Embora o artigo 54 da Constituição proíba parlamentares de terem
concessões públicas, somando-se as duas casas da atual legislatura do
Congresso (2003-2006), são quase 80 concessionários: 28 senadores –
mais de um terço dos titulares do Senado –, de acordo com pesquisa do
Instituto de Estudos e Pesquisas em Comunicação (Epcom), e 51 deputados
federais – dois deles, bispo Rodrigues (PL-RJ) e José Borba (PMDB-PR),
renunciaram ao serem acusados de envolvimento com o mensalão –, segundo
levantamento do Núcleo de Estudos de Mídia e Política (Nemp) da
Universidade de Brasília (UnB).
“As
leis de comunicação, assim como diversas outras leis no país, têm
brechas, e os parlamentares encontram um subterfúgio: eles não podem
ser sócio-diretores de rádio e TV e se desligam quando assumem um
mandato, mas continuam controladores do veículo”, afirma James Görgen,
coordenador de projetos do Epcom e secretário-executivo do Fórum
Nacional para Democratização da Comunicação (FNDC). Alguns
parlamentares, contudo, sequer se dão ao trabalho de se desligar do
veículo. É o caso do próprio atual ministro das Comunicações e senador
licenciado, Hélio Costa, que só formalizou o afastamento da rádio FM
ABC, de Barbacena (MG), após a divulgação da pesquisa que incluía seu
nome ao lado de outros caciques do Congresso. Também possuem concessões
em seu nome ou em nome de sua família os senadores José Agripino Maia
(PFL-RN), Tasso Gereissati (PSDB-CE), Antonio Carlos Magalhães (PFL-BA)
e José Sarney (PMDB-AP). A família do ex-presidente possui um grupo de
comunicação que inclui a Rádio Mirante, de São Luís (MA), controlada
pela senadora Roseana Sarney (PFL-MA) e pelo deputado federal Sarney
Filho (PV-MA), que há 12 anos está com a concessão vencida, mas mesmo assim
continua em funcionamento.
O
período em que ACM foi ministro das Comunicações, quando Sarney era o
presidente da República, é apontado por Görgen como o início do
fenômeno da “bancada da mídia”. “Antes disso, as concessões não estavam
ligadas a políticos ou a grandes grupos econômicos, mas a algum
jornalista ou comunicador”. Entre 1985 e 1988, quando ainda era
atribuição exclusiva do poder executivo a outorga de concessão de rádio
e TV, o presidente Sarney outorgou mais de mil concessões, 168 delas
para veículos de parlamentares que o ajudaram a aprovar a emenda
constitucional que deu a ele cinco anos de mandato. Desde o código de
1962, as concessões eram dadas pelo executivo por um prazo de 15 anos
para TV e 10 anos para rádio, sendo necessário para a renovação, entre
outras coisas, estar em dia com o INSS, o FGTS e o fisco municipal,
estadual e federal. A Constituição de 1988 manteve os prazos, mas
passou a atribuição da outorga e renovação para o Congresso Nacional.

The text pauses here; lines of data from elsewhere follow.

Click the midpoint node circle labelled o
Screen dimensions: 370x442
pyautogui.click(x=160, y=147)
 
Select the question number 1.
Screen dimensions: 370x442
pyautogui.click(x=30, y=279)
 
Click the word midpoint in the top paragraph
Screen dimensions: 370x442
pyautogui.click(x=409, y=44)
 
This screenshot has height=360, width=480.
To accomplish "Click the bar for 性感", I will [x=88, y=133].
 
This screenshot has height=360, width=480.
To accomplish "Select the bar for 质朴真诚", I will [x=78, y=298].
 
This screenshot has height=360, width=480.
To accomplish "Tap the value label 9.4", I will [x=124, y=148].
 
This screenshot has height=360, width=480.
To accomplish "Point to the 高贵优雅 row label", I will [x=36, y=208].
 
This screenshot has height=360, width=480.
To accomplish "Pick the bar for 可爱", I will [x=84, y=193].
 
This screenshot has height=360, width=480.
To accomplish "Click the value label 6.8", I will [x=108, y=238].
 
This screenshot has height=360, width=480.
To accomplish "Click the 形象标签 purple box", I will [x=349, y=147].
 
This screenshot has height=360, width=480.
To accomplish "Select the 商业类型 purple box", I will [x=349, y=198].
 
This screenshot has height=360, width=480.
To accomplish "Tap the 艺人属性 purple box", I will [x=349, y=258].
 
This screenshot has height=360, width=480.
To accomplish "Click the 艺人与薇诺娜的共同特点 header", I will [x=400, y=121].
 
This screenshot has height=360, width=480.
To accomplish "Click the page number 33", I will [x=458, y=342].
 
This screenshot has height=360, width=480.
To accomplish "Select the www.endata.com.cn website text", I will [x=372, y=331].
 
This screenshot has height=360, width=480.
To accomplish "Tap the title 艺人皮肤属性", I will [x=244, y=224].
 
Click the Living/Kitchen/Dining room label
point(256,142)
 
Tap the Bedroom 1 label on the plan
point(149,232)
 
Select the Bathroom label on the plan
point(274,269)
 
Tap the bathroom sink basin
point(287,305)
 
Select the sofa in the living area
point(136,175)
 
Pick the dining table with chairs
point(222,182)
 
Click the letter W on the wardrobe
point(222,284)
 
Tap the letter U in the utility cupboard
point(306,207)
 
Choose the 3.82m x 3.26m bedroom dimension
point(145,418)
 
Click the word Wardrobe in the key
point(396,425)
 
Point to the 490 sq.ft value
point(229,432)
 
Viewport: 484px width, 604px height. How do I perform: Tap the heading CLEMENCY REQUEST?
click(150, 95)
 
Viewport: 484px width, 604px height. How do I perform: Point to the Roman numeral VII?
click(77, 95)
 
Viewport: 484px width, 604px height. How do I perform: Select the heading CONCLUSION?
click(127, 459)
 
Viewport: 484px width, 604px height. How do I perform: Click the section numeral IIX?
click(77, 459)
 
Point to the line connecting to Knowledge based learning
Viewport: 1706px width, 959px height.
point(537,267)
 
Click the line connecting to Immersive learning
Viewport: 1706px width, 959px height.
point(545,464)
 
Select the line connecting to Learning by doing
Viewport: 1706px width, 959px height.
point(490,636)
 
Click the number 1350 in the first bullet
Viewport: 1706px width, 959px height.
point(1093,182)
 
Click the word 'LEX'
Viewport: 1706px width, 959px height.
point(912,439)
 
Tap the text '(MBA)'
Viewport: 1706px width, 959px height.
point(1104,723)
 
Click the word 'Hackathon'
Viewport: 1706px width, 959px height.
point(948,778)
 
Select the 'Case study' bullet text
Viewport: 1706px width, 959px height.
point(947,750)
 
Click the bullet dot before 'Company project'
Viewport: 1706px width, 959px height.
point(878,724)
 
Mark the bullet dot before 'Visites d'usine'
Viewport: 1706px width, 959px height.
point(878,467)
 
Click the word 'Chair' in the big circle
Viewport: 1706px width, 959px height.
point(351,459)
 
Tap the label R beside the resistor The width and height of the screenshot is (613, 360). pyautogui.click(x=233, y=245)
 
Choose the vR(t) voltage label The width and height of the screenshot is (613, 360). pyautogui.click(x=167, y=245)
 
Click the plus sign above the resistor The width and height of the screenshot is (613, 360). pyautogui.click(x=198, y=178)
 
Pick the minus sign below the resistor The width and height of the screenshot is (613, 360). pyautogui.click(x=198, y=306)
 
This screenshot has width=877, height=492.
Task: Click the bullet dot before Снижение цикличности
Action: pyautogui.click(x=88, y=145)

Assim como os parlamentares concessionários, o governo do presidente
Fernando Henrique Cardoso também encontrou uma brecha na legislação e
outorgou, até o final de 1996, 1.848 licenças para estações
retransmissoras de televisão (RTVs), que não precisam da aprovação do
Congresso. Dessas, os pesquisadores estimam que pelo menos 268
beneficiaram grupos controlados por 87 políticos, entre eles 19
deputados federais, seis senadores e dois governadores. Com o apoio
desses beneficiados, em janeiro de 1997, FHC consegue a aprovação da
emenda constitucional que dá a ele o direito à reeleição.
Concentração das comunicações
As retransmissoras e repetidoras locais de televisão estão
vinculadas a grupos de comunicação que incluem rádios e jornais e que
compõem um quadro geral de concentração dos meios de comunicação no
país. De acordo com o estudo “Os Donos da mídia”,
publicado em 2002 pelo Epcom, seis redes privadas dominavam, até então,
o segmento de TV e se vinculavam a rádios e jornais de todo o país,
totalizando 668 veículos de comunicação. “Hoje, a TV é o meio que
estrutura os demais”, afirma Görgen, mencionando o alcance do veículo a
mais de 90% dos domicílios. A Rede Globo, que contava com 54% da
audiência e 53% da verba publicitária de um mercado que movimenta
aproximadamente US$ 3 bilhões por ano, aglutinava naquele ano 30 grupos
empresariais com 204 veículos, entre TVs VHF e UHF, rádios AM e FM e
jornais. Atualmente, o site da empresa diz que somente entre geradoras
e afiliadas de TV, possui 121 veículos que atingem 99,84% das cidades
brasileiras. O SBT, que em 2002 tinha 23% da audiência e 20% da
publicidade, somava 180 veículos; a Record possuía 8% tanto da
audiência quanto da publicidade, e somava 105 veículos. A Band, embora
tivesse apenas 4% da audiência, contava com 10% da verba publicitária e
aglutinava 128 veículos de comunicação no país. As outras duas redes
privadas, a Rede TV! e a CNT, tinham uma pequena parcela do mercado, e
as redes públicas de TV e grupos independentes, mesmo somando 8% da
audiência total, ficavam com apenas 2% da verba de publicidade.
De
acordo com o estudo do Epcom, desde a década de 60 – quando surgiu a
Rede Globo – a TV supera os outros veículos no mercado publicitário.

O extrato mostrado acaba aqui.